Er richtet sich in seiner Hüte ein und versucht einzuschlafen. Aber dann geht es plötzlich los: aus dem Wasser kommen unzählige, blutgierige Ungeheuer, die es auf ihn abgesehen haben…
Albert Sanchez Pinol ist ein begnadeter Schriftsteller. Die Geschichte hab ich im Nu durchgelesen. Dennoch hätte ich ein paar kritische Bemerkungen.
Mich hat es am Anfang sehr gewundert, dass der Held das Auftauchen der Ungeheuer als etwas völlig selbstverständliches ansah. Er hatte zwar Angst, aber zweifelte nicht eine einzige Sekunde lang an seinen Verstand.
Der Roman ist eine Allegorie der tiefsten menschlichen Urinstinkte und die Sinnlosigkeit der Gewalt. Der Protagonist geht an seine psychischen und körperlichen Grenzen und entwickelt in extremen Situationen ungeahnte Kräfte. Wenn es um das reine Überleben geht, zählen keine Sentiments und Moral. Weil er ein Mensch ist, ergreift der Leser automatisch seine Partei, jedoch mit der Zeit werden auch die Ungeheuer immer menschlicher. Sie kämpfen auch nur ums Überleben, um ihr Land und Territorium.
Der erste Teil des Buches ähnelt einer anthropologischen Studie (der Autor hat ja auch Anthropologie studiert), allerdings unter dem Deckmantel einer gruseligen Fantasygeschichte. Es sind mir zahlreiche klischeehafte Ausdrücke wie etwa „Asiatenfleiß“ unangenehm aufgefallen. Erst ab der Seite 138 wird es richtig schön. Sehr beeindruckend fand ich die plastischen, lebendigen Darstellungen der Ungeheuer.
Kennzeichnend für diesen Roman ist eine ganze Reihe von verschiedenen Lebensweisheiten .
Folgende hat mir am besten gefallen:
„Die Antwort ist, dass der Übergang von Barbarei zu Zivilisation manchmal von so unbedeutenden Handlungen wie einer guten Rasur abhängt.“
Vielleicht sollte man den Satz Frau Roche vorlesen?

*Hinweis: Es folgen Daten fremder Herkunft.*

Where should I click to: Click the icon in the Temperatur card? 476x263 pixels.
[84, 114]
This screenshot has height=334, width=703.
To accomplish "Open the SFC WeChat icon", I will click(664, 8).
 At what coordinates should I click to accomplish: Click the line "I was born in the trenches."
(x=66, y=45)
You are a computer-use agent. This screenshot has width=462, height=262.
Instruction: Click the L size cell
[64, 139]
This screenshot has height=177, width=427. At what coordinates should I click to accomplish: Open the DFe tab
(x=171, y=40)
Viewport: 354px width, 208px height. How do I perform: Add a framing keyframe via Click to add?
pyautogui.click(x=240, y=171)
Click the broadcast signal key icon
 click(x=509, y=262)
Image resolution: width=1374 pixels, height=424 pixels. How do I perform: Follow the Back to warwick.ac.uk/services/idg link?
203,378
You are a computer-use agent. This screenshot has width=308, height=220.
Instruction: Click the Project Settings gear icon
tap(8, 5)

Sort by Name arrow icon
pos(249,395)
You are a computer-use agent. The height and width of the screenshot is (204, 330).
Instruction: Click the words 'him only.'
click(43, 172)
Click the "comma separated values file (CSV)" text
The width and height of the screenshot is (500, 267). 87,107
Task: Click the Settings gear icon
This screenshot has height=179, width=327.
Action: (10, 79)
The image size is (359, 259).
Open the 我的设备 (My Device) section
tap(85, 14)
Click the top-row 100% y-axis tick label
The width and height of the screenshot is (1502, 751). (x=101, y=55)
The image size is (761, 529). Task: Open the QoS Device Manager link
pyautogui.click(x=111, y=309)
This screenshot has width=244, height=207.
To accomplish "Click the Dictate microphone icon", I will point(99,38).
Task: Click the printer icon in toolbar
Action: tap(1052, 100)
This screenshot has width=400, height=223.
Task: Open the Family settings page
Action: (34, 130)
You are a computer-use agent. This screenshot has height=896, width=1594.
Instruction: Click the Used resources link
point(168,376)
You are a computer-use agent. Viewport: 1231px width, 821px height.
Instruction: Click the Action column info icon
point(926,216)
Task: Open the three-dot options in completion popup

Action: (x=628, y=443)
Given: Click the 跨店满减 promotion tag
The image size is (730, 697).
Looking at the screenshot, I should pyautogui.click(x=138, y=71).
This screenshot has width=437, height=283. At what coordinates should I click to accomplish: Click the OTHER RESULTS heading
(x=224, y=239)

Mit dem Roman soll uns die Botschaft vermittelt werden, dass Krieg und Gewalt keine Lösung darstellen. Obwohl der Mensch auch nur ein von seinen Trieben gesteuertes Ungeheuer ist :monster, muss er gegen das Tier in sich stets ankämpfen und darf niemals das Menschsein vergessen. Wir sind ein Teil der Natur, füreinander verdammt und unzentrennbar. Das was uns am stärksten verbindet, ist die Fähigkeit, Gefühle zu empfinden. Die Liebe ist über alles erhaben. Sie beachtet keine von Menschen aufgestellten Verbote.
„Im Rausch der Stille“ ist ein außergewöhnlicher, düsterer, gewagter Roman. Die erzählerische Kunstfertigkeit von Pinol lässt sich nicht bestreiten. Allerdings ist das Thema an sich ist ziemlich „altbacken“, universell.
Ich freue mich schon auf den nächsten Roman von ihm. Vielleicht weißt er dann seine schriftstellerischen Fähigkeiten etwas besser einzusetzen.